提示された抜粋 -
▼

かといってストーリーがないがしろにされているわけではない。オープニングの密航シーンをはじめとしてナレーションも収録されているし、ゲーム本編のミッションが多数シナリオとして収録されている。なお、収録されているのはチャプター3の「アイスワーム撃破」まで。それ以降についてはGMによるオリジナルシナリオで遊ぶのがいいだろう。詳しくは後述するが、シナリオ作りの参考になるような案も多数収録されているので、思い思いの傭兵ライフを過ごせる。
実際の戦闘の流れについては、まずターンの最初にトランプを2枚ずつプレーヤーに配り、大きい数字の方を残しその数字の大きさで順番を決める。その後、各々の機体に振り分けられた「ENダイス」の「ターン開始時」という項目にあるだけダイスを振り、準備が完了。そこからは自分の順番まで待ち、移動や攻撃に必要なコストを手持ちのダイスから支払いプレイしていくことになる。
この戦闘の際のダイスの各数値がゲームと非常に似通っているので、慣れてくれば脳内的にはゲームと同じ要領で戦えるかもしれない。実際筆者は体験会後半には思うように遊べるようになっていた。詳細なゲームルールは実際に書籍で確認してほしいが、ルールはそこまで難しくないためプレイヤー側ならば比較的簡単に慣れると思う。GM側は体験していないが、敵の動き方などを記したマニュアルもしっかりしているため、極端に難しいということはないはずだ。
自分の機体をアセンブルできる! みんなで自慢のACを持ち寄って冒険
「ACVI」が一番気になっているであろう点は「アセンブル(ACのカスタマイズ)はできるのか」ということだろう。加藤氏もここは大切にしたとのことで、しっかりと全パーツが用意されている。ただし、各種パラメーターなどはTRPG用のものに置き換わっており、OSチューニングなども実装されている。
TRPG用のものに置き換わっている例としては、EN(ブーストゲージのようなもの)が挙げられる。本作においてENは「ENダイス」となっており、手元に残せるダイスで表現されている。ジェネレータや胴体パーツの性能で持てる個数と一度に増やせる数が変わってくるので、戦っている時の感覚は比較的ゲームと共通していた。
また、パーツは本編のようにミッションクリアでもらえる報酬で購入したりする必要があるので、ゲーム序盤の「少ない所持金でどうやりくりするか」という楽しみも味わえる。もちろん報酬は弾代や機体の修理代を差し引いた額になるので、零細傭兵の気分も味わえる。

▲

データ一覧 -
▼

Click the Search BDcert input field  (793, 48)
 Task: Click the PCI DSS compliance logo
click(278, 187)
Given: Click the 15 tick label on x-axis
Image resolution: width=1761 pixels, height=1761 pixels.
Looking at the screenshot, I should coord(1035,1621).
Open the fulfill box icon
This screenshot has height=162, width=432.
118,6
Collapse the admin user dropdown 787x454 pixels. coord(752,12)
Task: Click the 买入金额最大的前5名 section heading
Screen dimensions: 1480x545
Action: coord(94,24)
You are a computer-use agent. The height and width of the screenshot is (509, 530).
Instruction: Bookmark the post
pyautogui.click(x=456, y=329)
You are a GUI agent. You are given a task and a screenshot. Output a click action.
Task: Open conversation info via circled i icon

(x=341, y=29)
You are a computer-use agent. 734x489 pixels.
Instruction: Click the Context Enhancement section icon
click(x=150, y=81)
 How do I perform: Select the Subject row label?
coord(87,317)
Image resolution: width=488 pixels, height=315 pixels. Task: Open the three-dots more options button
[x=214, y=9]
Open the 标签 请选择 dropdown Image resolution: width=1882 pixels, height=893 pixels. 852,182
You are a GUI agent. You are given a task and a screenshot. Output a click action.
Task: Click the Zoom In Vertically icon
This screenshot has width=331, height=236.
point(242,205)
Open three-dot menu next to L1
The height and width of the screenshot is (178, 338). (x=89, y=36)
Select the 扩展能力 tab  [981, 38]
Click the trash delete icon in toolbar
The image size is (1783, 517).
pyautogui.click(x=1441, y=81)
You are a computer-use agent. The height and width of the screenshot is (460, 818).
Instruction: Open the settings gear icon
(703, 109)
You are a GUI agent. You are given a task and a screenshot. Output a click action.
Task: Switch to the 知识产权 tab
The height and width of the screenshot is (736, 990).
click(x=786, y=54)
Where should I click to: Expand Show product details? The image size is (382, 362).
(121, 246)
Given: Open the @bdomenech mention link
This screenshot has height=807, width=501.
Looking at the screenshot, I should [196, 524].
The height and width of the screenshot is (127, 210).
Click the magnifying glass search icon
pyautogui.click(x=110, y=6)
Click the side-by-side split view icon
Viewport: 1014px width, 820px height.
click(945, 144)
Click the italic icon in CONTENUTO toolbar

▲

課題の指示 - ACVIのTRPGを紹介する文章を、最後の段落の後から書き継いでください。

課題の解答 -
また、アセンブルについてはいくつかの参考機体も載っている。アセンブルしている時間がとれない場合や、「AC」シリーズ未経験の人と遊ぶ時など手軽に遊びたい人はまずはそちらを使ってみるのもいいかもしれない。体験会では参考機体を使って遊んだのだが、十分に惑星封鎖機構大型武装ヘリやテスターACと戦えた。
筆者はゲーム同様「軽量二脚」の機体を使ったのだが、前述した「ENダイス」の感覚はほぼ同じだった。回避にもダイスを使うため、手持ちのダイスが戦うごとに減っていくのだが、一度に増やせる数も多いため何度も回避できる場面が何回もあった。他にも、「軽量ゆえに脆くスタッガーし易い」というゲームの特徴も再現されており、油断してテスターACに切りかかった際には「切り刻まれて撃破される」という事態にも陥った。
さらに、四脚の場合はターン開始時にホバリングできるなど、各パーツやアセンブルの特徴もしっかり反映されている。自分の機体の特徴を把握しないと思うように勝てないというのはゲームと似通った点があるだろう。
なお、体験会で参考機体を使用した理由はアセンブルすると時間がかかりすぎるためだ。ゲームでは軽く組み替えているが、本作では自分で各種パラメーターやスキルなどを計算したりしなければならない。もしかしたらアセンブルで1日が終わるかもしれないほど、奥が深そうだった。本作の為に書き下ろされたACのイラストにも是非注目してほしい。
プラモデルを作っている人などは、実際にプラモデルを組み、皆で持ち寄って横においておくともっとゲームを楽しめるかもしれない。今後のプラモデルの展開にも期待したいところだ。
忠実に再現された世界観
「TRPG ACVI」の魅力は機体性能の再現だけではない。各ミッションを再現したシナリオや世界観も大きな魅力となってくる。「ACVI」において強かったボスはしっかりと強い。協力して倒した時の爽快感はゲーム本編に近いものがある。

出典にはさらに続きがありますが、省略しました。